Loss or Damage in Transit, or RMA

  1. Freight charges are covered by the Buyer if nothing else is agreed in writing.
  2. Any claim for non-delivery of goods shall be notified in writing by the Buyer to the Company within 7 days of the date of the Companies invoice.
  3. Any claim which is based on any defect in the quality or conditions of the goods or their failure to correspond with specification shall be notified in writing to the Company within 7 days from the date of delivery within a reasonable time after discovery of the defect or failure.
  4. If the goods have a failure within the 30 days standard warranty (or otherwise agreed warranty period) given by the Company, the Buyer has to notify the Company and fill out the RMA (Return Merchandise Authorization) form.

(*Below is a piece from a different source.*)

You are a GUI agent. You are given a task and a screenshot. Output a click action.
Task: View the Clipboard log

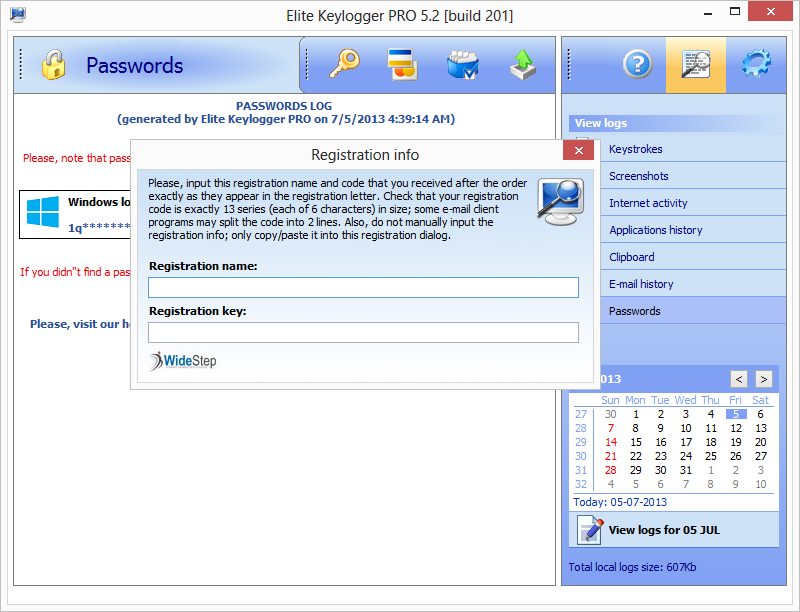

The RMA form must be returned with the goods and the RMA number referenced on the packaging of the returned goods.
  5. If the goods are not returned within 7 days after the RMA was issued the Company is entitled to refuse the RMA totally and the Buyer shall have to pay the full invoice amount.
  6. If the Company test the returned goods without any failures, the Company is entitled to invoice the Buyer additional 15% restocking fee unless anything otherwise agreed in writing.

Leasing

  1. SEE the Company’s general terms for rentals and leasing terms and conditions.

Maintenance

  1. Where Goods have been supplied to the Buyer on the basis that the Company guarantees that such Goods will be accepted on to the manufactures scheduled maintenance, the Buyer must immediately arrange for the manufacturer to accept the Goods onto its maintenance schedule, and unless the Company shall have been notified in writing within 7 days from the date of delivery or installation, if later, that the manufacturer has not accepted the goods onto its maintenance schedule because of a defect in the goods, it will be deemed that the goods have been accepted and the maintaining manufacturer will be responsible for all future support for the equipment and company shall have no liability in respect of the maintenance of the goods.

Liability of the Company

  1. Where any valid claim in respect of any of the goods is notified to the Company in accordance with these conditions, the liability of the Company to the Buyer shall be limited, at the Companies option, to replacing the Goods supplied under the contract with goods of the manufacture and model or the return of the Buyer of any money paid by it to the Company in respect of the rejected Goods. The Company shall have no liability in respect of non-delivery of the Goods if delivery is prevented or delayed for any reason outside the Companies control.

Order Cancellation

  1. Where the Buyer wishes to cancel the contract the Company may, but shall not be required to, accept such termination, in which case the Buyer shall pay to the Company any Costs incurred by the Company in purchasing the Goods for the purpose of fulfilling the contract.

Force Majeure

  1. The Company shall not be liable to the Buyer for any delay or failure in performance of its obligations under the contract, which is due to circumstances beyond its reasonable control.